# WHAT TO PRODUCE:
Reproduce, exactly and in full, the lines from the one with "This screenshot has height=354, width=820." through the one with "Task: Click the Subscribe link in the top bar" in the data below; drop pictures.

Stored records
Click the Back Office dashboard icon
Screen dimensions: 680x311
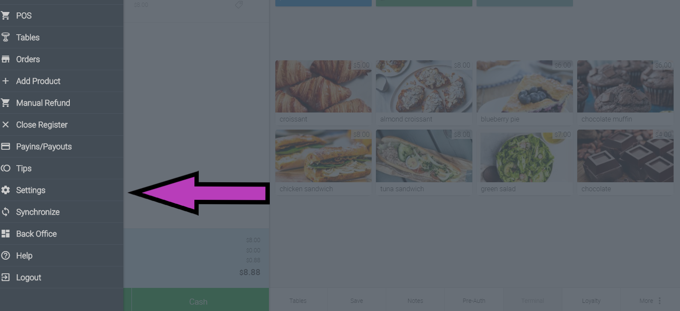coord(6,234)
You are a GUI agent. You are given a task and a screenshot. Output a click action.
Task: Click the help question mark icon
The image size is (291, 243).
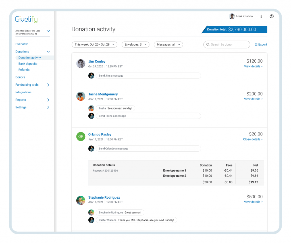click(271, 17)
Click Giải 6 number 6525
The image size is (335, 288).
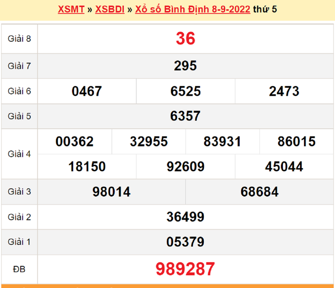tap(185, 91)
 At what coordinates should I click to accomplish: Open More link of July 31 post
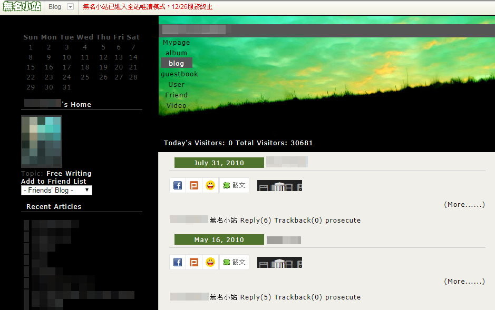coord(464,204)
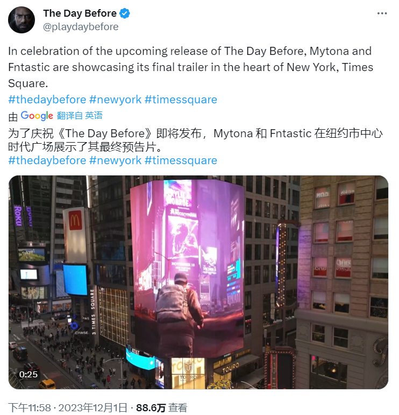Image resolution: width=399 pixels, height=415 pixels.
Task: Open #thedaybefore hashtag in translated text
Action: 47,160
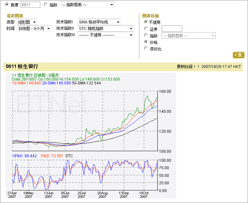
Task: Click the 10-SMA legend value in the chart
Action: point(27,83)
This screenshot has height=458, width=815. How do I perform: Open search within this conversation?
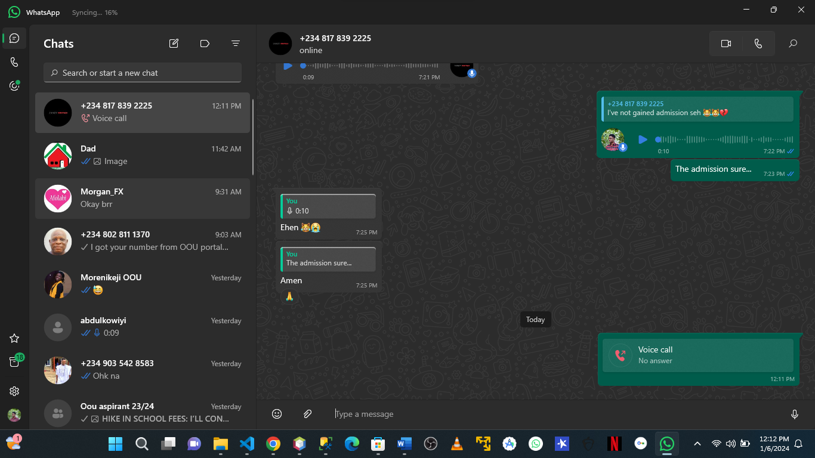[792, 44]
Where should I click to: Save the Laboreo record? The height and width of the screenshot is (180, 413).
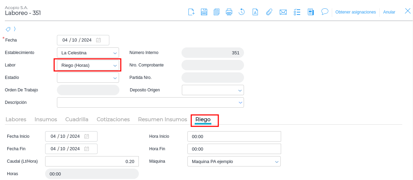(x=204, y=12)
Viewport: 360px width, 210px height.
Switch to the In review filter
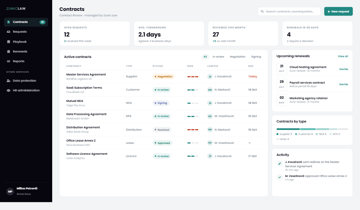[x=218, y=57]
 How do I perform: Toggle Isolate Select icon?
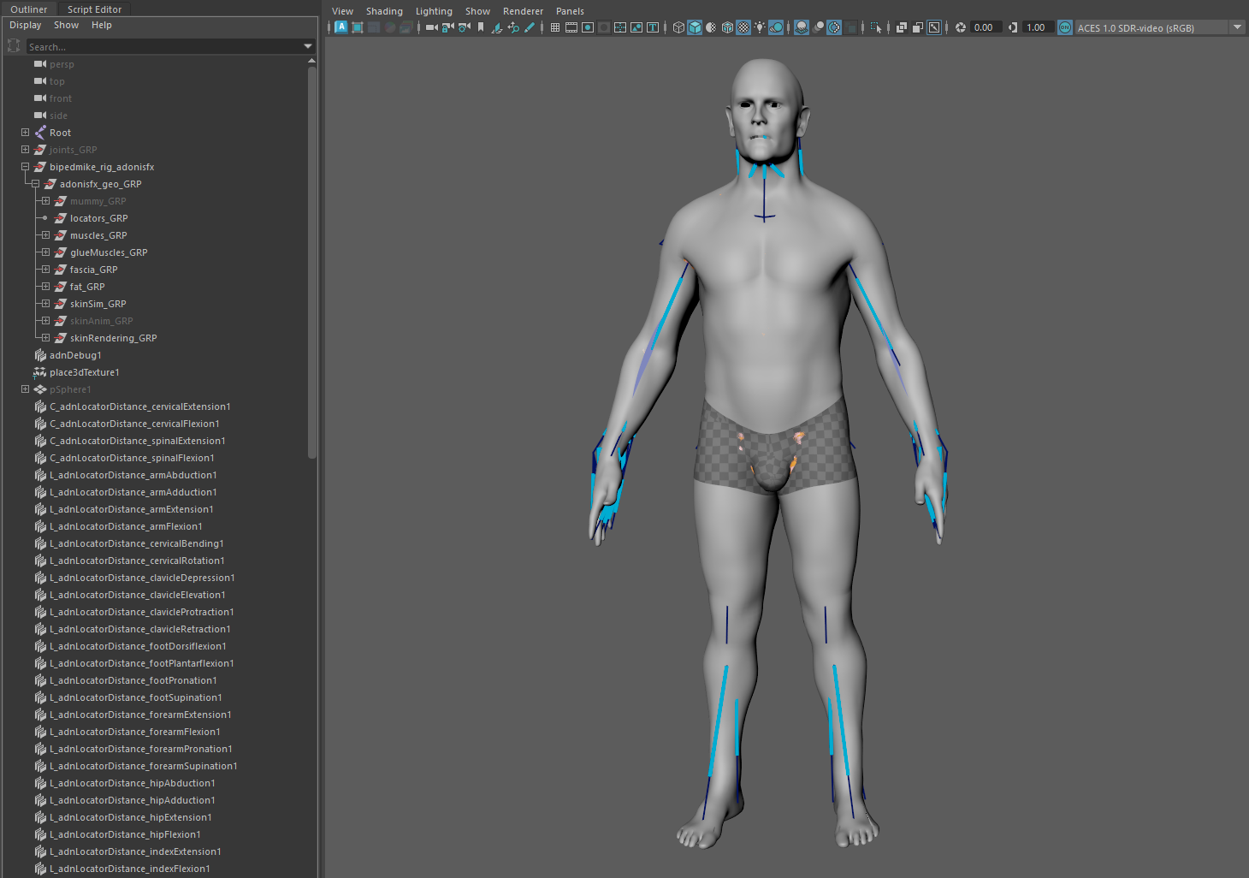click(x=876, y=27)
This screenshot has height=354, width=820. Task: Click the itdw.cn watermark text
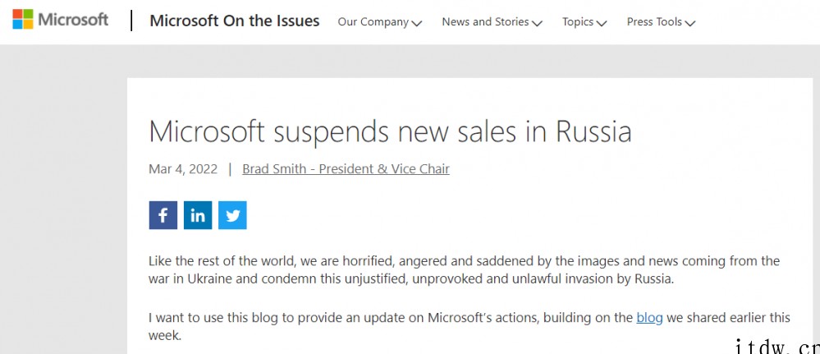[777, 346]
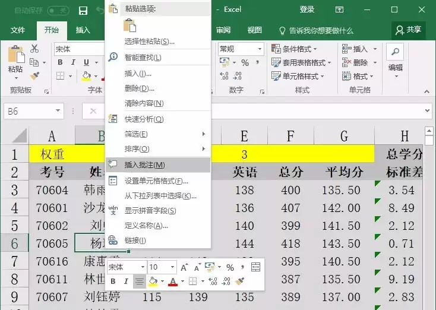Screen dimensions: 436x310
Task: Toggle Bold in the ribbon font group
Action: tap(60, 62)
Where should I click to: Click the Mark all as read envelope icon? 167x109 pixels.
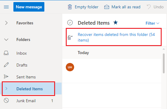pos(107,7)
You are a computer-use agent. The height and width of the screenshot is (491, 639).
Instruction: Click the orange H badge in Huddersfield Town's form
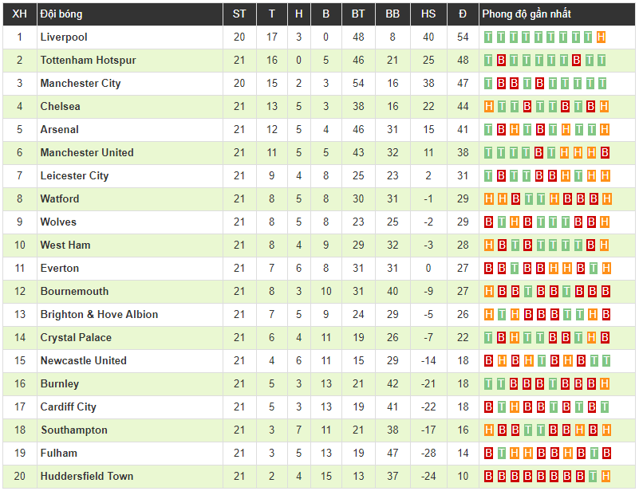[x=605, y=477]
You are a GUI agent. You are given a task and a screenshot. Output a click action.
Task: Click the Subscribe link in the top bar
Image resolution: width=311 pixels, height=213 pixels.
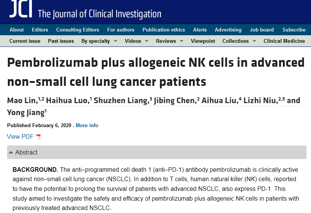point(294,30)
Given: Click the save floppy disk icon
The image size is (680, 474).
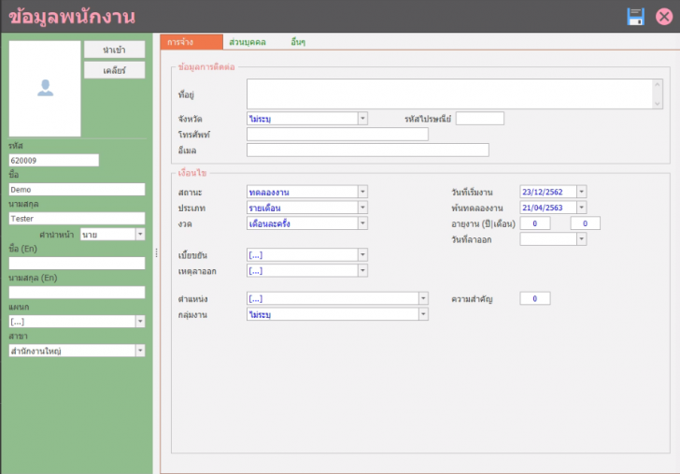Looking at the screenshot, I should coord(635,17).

==

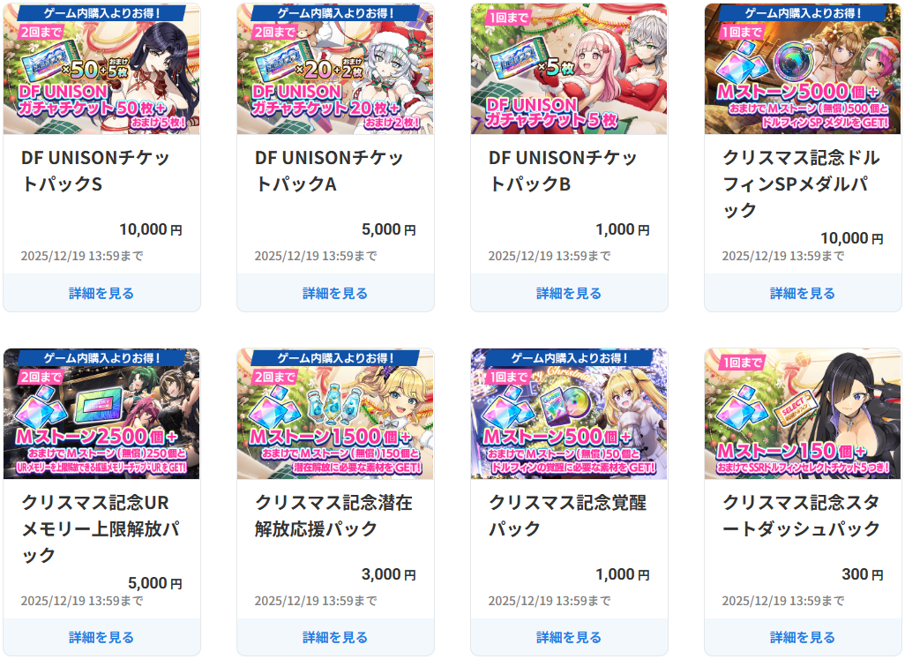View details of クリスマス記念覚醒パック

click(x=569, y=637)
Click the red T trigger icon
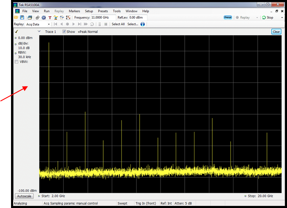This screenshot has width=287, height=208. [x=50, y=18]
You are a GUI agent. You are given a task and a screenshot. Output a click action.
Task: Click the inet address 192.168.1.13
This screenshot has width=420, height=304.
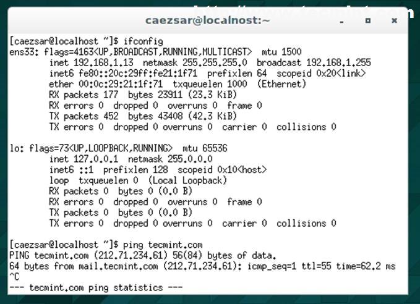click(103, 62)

# TASK OUTPUT:
This screenshot has height=354, width=820. Task: Click the itdw.cn watermark text
[777, 346]
Screen dimensions: 436x310
Task: Toggle Bold in the ribbon font group
Action: tap(60, 62)
Where should I click to: Click the Mark all as read envelope icon? 167x109 pixels.
pos(107,7)
You are a computer-use agent. The height and width of the screenshot is (491, 639).
Instruction: Click the orange H badge in Huddersfield Town's form
[x=605, y=477]
You are a GUI agent. You are given a task and a screenshot. Output a click action.
Task: Click the Subscribe link in the top bar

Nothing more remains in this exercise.